What to work on →
Please give everything from "Task: Click the" down to "Action: (91, 495)" again, swapping "checkmark" for "tick" and changing nothing else. Leave the pictures out of your answer.

## BEGIN Given records

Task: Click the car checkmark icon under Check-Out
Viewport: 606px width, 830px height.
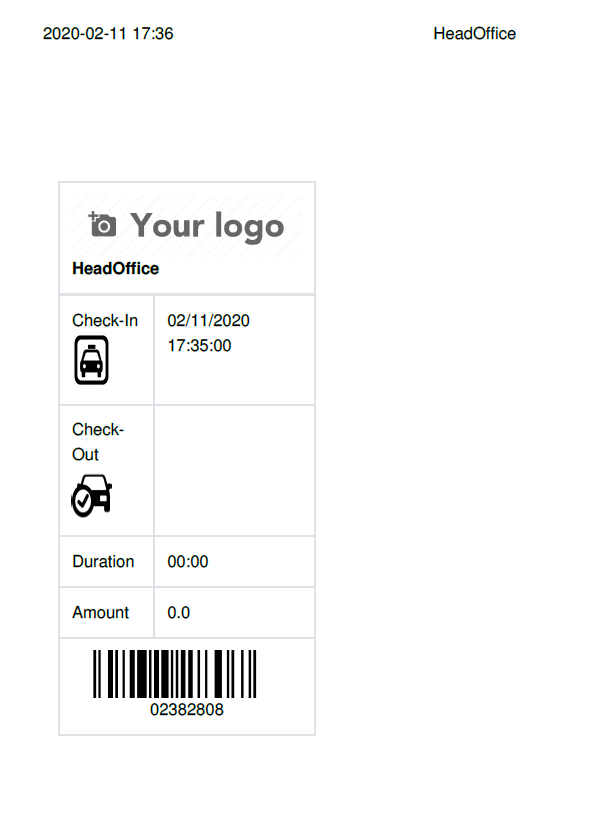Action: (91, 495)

## END Given records
## BEGIN Given records

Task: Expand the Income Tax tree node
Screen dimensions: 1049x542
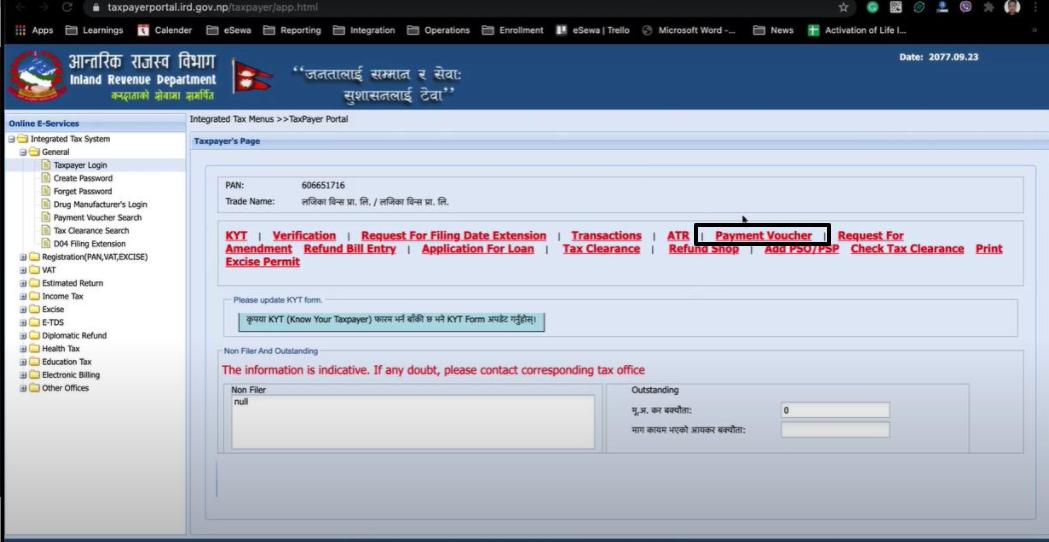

## END Given records
## BEGIN Given records

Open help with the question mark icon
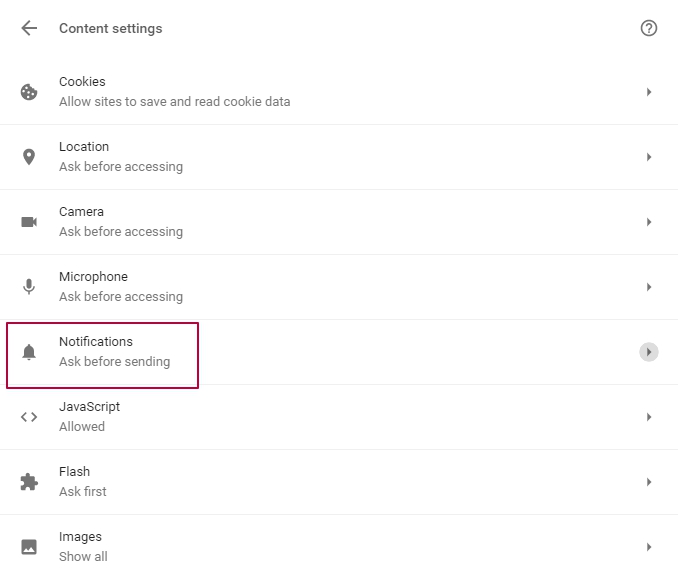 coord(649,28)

## END Given records

Solution for this problem →
Task: Click the car tick icon under Check-Out
Viewport: 606px width, 830px height.
Action: (91, 495)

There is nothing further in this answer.